## EXERCISE MATERIALS
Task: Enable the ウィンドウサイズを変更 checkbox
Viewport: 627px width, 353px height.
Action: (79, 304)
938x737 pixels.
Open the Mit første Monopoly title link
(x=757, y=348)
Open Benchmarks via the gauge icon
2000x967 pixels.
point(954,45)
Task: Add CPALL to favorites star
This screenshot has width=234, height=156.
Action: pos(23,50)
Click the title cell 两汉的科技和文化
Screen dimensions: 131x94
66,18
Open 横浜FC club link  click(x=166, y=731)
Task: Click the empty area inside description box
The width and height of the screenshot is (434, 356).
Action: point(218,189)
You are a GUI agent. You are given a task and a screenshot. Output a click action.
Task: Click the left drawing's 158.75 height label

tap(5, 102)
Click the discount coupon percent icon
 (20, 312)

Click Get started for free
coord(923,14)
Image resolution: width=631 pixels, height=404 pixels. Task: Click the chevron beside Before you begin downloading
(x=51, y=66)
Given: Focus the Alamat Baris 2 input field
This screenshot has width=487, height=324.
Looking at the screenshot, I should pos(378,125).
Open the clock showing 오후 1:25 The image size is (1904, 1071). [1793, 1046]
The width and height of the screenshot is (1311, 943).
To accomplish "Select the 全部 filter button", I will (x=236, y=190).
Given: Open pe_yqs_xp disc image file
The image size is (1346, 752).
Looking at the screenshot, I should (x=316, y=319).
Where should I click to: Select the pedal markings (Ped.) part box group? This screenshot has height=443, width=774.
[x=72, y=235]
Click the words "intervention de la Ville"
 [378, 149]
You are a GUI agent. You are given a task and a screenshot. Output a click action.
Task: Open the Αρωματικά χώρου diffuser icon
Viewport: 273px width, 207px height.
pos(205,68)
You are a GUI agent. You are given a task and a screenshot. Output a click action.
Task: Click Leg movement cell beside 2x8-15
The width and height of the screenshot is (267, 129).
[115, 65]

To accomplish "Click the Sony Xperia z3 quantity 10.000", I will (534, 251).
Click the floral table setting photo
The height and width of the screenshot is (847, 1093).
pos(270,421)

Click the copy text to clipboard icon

## WHAT TO PRODUCE
Copy out the records word for word, from the first line through the line that contains "[x=72, y=235]", with both ends included and nothing else added.

## TASK OUTPUT
Task: Enable the ウィンドウサイズを変更 checkbox
Viewport: 627px width, 353px height.
Action: (79, 304)
938x737 pixels.
Open the Mit første Monopoly title link
(x=757, y=348)
Open Benchmarks via the gauge icon
2000x967 pixels.
point(954,45)
Task: Add CPALL to favorites star
This screenshot has width=234, height=156.
Action: pos(23,50)
Click the title cell 两汉的科技和文化
Screen dimensions: 131x94
66,18
Open 横浜FC club link  click(x=166, y=731)
Task: Click the empty area inside description box
The width and height of the screenshot is (434, 356).
Action: point(218,189)
You are a GUI agent. You are given a task and a screenshot. Output a click action.
Task: Click the left drawing's 158.75 height label

tap(5, 102)
Click the discount coupon percent icon
 (20, 312)

Click Get started for free
coord(923,14)
Image resolution: width=631 pixels, height=404 pixels. Task: Click the chevron beside Before you begin downloading
(x=51, y=66)
Given: Focus the Alamat Baris 2 input field
This screenshot has width=487, height=324.
Looking at the screenshot, I should pos(378,125).
Open the clock showing 오후 1:25 The image size is (1904, 1071). [1793, 1046]
The width and height of the screenshot is (1311, 943).
To accomplish "Select the 全部 filter button", I will (x=236, y=190).
Given: Open pe_yqs_xp disc image file
The image size is (1346, 752).
Looking at the screenshot, I should (x=316, y=319).
Where should I click to: Select the pedal markings (Ped.) part box group? This screenshot has height=443, width=774.
[x=72, y=235]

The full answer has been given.